Selected text:
You can change the way it irritates you by changing the way you think about what they say. You're assuming that their comments are negative. You're also telling yourself that you're tired of them. I suggest that you start out by telling yourself that it's OK for them to make comments because they are just making conversation; they are paying attention to your daughter in a spontaneous way without thinking about how it might sound to you.

Just accept the comment. Tell yourself it's OK. Stop telling yourself you're tired of hearing it. When you say that you are building up negative thoughts. We very much influence how we feel by what we say to ourselves.

My granddaughter is only 2 and so we don't have the years of hearing the comment as you do but she is small for her age and my response is, yes, isn't she cute?" Your comment about making them small is good too. You could say, "she's also smart. We're so proud of her." This changes the subject. You could go on to tell about what she does well or about her interests. They're wanting to have a conversation. Give them a different topic. Include your daughter in the conversation.

Listing:

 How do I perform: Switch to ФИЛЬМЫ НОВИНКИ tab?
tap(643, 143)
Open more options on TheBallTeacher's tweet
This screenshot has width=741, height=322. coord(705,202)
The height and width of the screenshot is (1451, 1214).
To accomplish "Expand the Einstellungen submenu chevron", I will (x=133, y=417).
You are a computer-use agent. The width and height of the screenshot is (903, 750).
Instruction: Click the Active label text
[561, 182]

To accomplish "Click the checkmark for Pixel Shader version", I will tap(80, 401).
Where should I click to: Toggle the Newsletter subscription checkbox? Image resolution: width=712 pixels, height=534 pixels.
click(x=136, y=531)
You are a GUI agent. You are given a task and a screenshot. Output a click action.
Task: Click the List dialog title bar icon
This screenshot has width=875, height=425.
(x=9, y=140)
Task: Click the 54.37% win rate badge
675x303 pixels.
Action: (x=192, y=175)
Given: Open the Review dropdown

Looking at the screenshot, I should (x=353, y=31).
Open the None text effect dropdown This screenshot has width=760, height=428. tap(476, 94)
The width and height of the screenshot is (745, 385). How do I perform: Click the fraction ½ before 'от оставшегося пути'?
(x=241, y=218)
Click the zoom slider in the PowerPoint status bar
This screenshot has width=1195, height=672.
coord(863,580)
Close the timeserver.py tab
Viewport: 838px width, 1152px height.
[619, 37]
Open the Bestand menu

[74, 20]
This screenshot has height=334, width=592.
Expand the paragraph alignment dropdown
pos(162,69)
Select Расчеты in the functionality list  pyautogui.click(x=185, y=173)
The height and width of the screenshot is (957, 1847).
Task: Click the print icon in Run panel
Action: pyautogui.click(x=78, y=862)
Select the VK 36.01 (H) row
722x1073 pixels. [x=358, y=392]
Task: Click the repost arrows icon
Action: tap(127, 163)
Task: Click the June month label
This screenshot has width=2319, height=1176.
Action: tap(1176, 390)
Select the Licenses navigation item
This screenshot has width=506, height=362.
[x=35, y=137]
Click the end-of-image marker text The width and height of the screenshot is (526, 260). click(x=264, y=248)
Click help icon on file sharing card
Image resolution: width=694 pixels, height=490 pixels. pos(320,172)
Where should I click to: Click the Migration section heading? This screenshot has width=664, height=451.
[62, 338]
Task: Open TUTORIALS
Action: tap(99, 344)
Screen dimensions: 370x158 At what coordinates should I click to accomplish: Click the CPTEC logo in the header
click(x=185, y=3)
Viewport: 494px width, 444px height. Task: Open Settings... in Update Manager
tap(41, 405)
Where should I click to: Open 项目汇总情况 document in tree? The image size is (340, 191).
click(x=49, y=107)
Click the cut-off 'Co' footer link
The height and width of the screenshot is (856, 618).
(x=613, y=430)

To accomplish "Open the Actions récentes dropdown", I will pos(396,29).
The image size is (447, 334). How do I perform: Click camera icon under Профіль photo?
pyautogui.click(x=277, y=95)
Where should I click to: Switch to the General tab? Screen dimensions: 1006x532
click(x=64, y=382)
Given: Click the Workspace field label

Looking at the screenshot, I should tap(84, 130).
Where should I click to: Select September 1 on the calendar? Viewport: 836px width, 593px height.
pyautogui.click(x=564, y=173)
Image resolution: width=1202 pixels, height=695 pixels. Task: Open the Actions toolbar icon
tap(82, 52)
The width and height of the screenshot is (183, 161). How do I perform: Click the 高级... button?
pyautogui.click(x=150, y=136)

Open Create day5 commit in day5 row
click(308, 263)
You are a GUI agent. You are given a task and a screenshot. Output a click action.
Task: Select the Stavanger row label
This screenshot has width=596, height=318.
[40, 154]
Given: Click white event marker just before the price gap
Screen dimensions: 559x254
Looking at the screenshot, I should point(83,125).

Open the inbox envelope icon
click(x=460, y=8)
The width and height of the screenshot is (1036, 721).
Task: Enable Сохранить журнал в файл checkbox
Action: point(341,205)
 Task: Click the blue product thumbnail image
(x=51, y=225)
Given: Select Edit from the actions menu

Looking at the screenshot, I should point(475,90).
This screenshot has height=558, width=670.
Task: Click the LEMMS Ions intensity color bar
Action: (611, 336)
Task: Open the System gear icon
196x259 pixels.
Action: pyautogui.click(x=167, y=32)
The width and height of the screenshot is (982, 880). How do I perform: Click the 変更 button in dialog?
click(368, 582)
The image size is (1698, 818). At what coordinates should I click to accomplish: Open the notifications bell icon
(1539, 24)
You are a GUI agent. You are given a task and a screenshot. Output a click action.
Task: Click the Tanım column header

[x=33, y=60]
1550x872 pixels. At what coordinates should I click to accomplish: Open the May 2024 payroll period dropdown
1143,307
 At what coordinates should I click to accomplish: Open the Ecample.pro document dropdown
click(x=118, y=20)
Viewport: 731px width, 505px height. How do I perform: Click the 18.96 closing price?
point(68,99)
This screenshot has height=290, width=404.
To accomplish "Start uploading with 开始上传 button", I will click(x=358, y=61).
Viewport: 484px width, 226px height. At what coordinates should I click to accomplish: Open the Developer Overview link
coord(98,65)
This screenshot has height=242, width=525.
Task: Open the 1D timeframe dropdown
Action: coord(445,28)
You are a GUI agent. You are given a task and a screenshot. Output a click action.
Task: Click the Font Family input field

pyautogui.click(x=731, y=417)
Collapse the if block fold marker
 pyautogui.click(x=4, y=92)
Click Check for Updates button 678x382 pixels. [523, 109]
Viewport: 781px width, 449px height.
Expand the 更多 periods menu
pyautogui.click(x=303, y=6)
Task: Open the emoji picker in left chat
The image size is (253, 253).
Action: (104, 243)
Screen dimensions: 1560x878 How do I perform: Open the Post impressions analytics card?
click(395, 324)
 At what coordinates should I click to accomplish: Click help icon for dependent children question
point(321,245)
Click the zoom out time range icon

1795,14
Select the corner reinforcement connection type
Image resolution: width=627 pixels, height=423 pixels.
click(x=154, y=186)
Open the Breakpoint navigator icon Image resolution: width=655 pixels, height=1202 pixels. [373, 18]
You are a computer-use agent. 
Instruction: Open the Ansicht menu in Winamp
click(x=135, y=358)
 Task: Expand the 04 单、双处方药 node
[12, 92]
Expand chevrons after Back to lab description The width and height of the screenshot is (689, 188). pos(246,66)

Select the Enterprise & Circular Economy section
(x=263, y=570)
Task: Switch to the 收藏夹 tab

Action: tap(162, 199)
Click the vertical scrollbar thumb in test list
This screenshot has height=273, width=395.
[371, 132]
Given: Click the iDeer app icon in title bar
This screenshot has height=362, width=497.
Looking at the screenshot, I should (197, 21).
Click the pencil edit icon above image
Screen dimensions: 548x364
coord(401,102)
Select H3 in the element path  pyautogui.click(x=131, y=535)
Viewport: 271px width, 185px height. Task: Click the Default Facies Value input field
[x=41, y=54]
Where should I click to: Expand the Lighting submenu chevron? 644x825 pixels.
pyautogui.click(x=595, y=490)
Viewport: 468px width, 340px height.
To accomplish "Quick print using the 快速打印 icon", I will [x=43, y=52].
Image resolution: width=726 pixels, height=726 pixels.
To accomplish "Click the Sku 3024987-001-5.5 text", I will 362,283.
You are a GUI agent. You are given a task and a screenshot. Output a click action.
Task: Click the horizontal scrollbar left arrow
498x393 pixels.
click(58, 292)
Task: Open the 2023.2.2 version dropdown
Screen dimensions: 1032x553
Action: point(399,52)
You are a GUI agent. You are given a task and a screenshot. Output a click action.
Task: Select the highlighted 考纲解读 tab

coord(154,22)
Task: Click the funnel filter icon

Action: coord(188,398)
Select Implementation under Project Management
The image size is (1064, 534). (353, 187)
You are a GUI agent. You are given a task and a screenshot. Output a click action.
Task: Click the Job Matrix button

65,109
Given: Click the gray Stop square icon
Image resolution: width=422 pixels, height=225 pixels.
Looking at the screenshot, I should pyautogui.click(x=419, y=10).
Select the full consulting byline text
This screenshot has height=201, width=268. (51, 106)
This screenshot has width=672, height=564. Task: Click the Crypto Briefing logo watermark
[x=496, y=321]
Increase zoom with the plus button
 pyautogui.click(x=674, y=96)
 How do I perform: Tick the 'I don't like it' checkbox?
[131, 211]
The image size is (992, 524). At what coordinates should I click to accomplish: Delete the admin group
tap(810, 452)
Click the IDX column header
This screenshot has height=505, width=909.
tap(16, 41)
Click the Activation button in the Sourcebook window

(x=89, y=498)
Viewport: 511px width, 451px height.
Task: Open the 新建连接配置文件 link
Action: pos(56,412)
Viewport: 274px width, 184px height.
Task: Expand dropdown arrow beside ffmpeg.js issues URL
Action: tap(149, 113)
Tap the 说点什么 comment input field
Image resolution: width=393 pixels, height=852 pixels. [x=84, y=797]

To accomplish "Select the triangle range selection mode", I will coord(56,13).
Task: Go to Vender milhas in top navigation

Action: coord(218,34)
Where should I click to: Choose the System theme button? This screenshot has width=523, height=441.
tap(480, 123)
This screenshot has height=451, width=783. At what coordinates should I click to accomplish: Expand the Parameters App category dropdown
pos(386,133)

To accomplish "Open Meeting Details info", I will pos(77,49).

Tasks:
**A)** Translate this sentence from the advice on handling comments into Spanish: "We very much influence how we feel by what we say to ourselves."
**B)** Copy word for word the section of the advice on handling comments starting at "You can change" and ending at "say to ourselves.".

Expected answers:
**A)** Influimos mucho en cómo nos sentimos por lo que nos decimos a nosotros mismos.

**B)**
You can change the way it irritates you by changing the way you think about what they say. You're assuming that their comments are negative. You're also telling yourself that you're tired of them. I suggest that you start out by telling yourself that it's OK for them to make comments because they are just making conversation; they are paying attention to your daughter in a spontaneous way without thinking about how it might sound to you.

Just accept the comment. Tell yourself it's OK. Stop telling yourself you're tired of hearing it. When you say that you are building up negative thoughts. We very much influence how we feel by what we say to ourselves.